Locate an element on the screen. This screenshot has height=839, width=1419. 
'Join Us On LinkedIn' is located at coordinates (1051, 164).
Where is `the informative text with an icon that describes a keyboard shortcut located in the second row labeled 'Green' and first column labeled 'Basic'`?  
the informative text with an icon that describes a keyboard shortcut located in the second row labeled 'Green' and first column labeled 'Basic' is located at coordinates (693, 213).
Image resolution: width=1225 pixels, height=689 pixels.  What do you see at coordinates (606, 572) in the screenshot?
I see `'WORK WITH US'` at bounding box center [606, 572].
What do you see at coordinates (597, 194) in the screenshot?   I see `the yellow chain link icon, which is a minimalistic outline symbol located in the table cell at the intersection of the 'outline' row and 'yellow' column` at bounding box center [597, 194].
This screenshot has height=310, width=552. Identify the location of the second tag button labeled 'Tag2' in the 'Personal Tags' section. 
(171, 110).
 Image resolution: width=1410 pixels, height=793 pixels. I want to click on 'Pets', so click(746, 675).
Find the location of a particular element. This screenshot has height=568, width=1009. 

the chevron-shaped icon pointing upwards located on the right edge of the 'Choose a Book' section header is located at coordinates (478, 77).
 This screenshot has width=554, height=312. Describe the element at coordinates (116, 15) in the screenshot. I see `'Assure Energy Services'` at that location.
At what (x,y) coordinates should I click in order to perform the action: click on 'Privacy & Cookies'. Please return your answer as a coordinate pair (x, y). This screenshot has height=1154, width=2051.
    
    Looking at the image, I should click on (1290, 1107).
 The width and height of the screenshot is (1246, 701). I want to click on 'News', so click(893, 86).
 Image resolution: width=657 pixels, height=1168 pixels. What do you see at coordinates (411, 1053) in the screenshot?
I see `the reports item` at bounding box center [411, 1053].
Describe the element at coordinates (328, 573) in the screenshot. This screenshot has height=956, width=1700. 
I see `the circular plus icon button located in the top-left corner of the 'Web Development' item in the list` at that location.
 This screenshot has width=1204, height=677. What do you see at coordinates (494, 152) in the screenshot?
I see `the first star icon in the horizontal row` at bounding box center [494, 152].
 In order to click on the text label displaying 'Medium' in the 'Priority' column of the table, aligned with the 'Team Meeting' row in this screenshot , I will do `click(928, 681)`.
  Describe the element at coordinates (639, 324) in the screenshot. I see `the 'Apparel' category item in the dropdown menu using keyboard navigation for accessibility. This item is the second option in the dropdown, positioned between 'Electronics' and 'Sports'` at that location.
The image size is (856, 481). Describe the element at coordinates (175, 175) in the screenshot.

◆ ◆ ◆ ◆ ◆ ◆ ◆

=== The exercise ===
In the data, swap "particular" for "specific" from the line with "Find the location" through the line with "the chevron-shaped icon", changing nothing else. Return only those lines.

=== Result ===
Find the location of a specific element. This screenshot has height=568, width=1009. 

the chevron-shaped icon pointing upwards located on the right edge of the 'Choose a Book' section header is located at coordinates (478, 77).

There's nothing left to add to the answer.